[[ Records for this exercise, beginning ]]

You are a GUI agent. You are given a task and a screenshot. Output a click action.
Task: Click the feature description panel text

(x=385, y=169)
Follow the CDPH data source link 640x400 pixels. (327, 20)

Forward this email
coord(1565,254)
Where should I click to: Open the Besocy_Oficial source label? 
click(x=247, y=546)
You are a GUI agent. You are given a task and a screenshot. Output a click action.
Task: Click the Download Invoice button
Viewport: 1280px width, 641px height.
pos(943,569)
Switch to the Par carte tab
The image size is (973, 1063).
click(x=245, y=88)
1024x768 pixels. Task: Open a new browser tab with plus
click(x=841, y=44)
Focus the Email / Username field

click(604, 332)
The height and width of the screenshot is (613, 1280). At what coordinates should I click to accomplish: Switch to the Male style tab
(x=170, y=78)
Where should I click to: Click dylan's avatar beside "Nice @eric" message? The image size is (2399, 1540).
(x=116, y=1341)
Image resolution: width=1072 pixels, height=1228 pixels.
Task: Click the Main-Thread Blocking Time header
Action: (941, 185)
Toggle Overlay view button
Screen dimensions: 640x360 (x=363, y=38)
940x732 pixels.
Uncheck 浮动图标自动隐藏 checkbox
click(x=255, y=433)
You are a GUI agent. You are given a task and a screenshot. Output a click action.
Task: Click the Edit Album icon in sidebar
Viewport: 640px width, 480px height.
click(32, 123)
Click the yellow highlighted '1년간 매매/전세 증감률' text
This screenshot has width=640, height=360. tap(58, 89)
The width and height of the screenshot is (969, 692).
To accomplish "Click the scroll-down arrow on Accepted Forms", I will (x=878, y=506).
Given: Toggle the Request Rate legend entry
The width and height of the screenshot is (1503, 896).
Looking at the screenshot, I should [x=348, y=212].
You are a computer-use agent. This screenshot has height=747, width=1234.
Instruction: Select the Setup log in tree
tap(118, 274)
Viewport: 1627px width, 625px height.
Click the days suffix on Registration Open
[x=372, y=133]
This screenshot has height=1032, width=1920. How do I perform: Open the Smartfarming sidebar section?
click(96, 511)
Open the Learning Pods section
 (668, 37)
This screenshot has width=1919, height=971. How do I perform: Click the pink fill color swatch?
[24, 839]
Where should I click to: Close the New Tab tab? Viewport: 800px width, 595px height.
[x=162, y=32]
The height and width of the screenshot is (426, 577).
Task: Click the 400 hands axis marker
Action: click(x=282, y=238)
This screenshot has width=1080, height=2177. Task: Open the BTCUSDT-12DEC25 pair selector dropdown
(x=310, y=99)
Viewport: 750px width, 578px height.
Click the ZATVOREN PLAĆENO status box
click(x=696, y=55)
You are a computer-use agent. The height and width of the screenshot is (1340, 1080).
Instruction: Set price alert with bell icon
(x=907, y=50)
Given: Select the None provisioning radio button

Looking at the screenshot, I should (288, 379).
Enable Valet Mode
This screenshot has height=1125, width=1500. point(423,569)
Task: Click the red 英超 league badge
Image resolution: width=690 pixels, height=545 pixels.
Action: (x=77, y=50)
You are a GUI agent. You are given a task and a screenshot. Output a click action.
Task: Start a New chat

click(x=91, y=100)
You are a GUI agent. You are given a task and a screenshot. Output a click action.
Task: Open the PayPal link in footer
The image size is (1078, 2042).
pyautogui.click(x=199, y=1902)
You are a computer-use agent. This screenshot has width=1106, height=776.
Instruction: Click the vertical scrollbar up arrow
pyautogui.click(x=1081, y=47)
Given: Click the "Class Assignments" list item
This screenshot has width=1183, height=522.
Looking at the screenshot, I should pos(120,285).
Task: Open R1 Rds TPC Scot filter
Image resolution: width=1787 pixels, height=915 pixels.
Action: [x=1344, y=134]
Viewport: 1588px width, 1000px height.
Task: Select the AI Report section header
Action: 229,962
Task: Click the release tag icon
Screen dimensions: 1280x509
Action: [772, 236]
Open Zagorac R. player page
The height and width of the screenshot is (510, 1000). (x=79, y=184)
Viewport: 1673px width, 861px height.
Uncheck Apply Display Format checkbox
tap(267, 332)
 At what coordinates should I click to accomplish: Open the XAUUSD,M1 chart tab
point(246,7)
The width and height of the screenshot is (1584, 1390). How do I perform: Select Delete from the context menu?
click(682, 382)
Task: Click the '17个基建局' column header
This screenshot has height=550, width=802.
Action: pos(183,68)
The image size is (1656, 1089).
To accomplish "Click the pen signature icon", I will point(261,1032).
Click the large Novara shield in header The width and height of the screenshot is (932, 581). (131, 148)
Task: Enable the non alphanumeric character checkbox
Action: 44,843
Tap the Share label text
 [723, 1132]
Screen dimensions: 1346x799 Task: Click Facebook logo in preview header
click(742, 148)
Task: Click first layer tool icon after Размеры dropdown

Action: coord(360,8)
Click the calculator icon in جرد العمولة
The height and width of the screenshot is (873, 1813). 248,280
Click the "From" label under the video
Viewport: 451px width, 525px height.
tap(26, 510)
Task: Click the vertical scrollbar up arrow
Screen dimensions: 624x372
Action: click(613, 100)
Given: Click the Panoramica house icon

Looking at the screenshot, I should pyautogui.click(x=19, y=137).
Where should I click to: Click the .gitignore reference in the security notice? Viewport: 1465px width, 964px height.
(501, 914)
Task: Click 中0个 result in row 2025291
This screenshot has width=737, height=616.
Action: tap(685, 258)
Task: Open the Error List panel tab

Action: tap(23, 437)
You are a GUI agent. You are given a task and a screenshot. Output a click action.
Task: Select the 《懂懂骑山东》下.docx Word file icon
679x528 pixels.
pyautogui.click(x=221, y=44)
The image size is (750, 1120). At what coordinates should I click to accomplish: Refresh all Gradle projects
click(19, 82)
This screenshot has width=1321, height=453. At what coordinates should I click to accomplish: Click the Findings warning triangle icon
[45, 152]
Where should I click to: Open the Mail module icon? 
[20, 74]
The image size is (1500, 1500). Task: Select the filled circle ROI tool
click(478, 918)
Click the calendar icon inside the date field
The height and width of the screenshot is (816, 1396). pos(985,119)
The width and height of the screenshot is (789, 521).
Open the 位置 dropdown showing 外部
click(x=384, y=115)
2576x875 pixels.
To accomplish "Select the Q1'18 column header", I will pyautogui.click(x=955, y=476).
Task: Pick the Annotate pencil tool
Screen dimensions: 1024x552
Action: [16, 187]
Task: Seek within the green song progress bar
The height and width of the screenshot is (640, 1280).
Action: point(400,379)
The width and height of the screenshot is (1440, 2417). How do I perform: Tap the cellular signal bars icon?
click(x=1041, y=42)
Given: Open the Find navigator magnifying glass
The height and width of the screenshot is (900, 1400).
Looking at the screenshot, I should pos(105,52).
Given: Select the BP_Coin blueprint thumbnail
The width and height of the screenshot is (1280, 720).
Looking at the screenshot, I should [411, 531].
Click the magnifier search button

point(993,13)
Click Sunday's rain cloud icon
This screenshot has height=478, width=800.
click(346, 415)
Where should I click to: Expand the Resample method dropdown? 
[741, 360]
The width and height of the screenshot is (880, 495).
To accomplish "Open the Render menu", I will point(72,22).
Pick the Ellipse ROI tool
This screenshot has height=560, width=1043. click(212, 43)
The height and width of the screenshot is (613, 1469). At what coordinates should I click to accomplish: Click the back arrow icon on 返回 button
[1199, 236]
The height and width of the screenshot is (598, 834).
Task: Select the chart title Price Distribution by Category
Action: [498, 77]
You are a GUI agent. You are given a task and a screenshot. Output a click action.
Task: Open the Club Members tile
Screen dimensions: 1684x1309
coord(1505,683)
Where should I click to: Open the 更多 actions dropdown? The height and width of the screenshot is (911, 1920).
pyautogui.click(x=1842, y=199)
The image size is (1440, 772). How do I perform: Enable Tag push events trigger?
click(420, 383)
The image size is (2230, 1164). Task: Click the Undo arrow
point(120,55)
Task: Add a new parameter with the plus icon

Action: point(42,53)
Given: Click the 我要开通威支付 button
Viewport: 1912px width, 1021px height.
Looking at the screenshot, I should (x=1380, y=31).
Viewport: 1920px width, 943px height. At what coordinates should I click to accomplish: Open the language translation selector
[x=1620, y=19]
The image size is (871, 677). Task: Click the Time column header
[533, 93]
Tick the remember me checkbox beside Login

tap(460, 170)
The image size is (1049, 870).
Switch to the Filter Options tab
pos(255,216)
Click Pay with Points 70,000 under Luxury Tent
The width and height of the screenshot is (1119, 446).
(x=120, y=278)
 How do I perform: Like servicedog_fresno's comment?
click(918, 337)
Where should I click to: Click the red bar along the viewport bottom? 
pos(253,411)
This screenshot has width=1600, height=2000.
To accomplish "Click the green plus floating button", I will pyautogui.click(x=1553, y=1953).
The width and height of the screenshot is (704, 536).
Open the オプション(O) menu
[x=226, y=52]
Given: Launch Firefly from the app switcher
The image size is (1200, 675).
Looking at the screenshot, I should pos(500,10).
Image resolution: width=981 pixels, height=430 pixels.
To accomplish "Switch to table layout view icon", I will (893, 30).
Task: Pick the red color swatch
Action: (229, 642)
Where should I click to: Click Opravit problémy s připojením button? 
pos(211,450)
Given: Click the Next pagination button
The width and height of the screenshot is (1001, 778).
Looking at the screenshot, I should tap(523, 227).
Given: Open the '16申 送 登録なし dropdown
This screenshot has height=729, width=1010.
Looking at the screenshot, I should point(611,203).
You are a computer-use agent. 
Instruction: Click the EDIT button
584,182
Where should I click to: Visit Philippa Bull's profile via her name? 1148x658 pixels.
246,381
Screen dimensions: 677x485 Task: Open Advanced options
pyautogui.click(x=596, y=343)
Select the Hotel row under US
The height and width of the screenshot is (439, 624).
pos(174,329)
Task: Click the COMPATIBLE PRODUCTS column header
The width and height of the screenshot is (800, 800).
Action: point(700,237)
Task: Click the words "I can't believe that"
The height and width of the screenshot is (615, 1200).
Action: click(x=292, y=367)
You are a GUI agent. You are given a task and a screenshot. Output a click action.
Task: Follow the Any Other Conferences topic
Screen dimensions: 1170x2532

[[ Records for this exercise, end ]]

Assignment: Each line of the entries where the string "green" occurs should be shown.

Finished exercise:
Task: Seek within the green song progress bar
To accomplish "Click the green plus floating button", I will pyautogui.click(x=1553, y=1953).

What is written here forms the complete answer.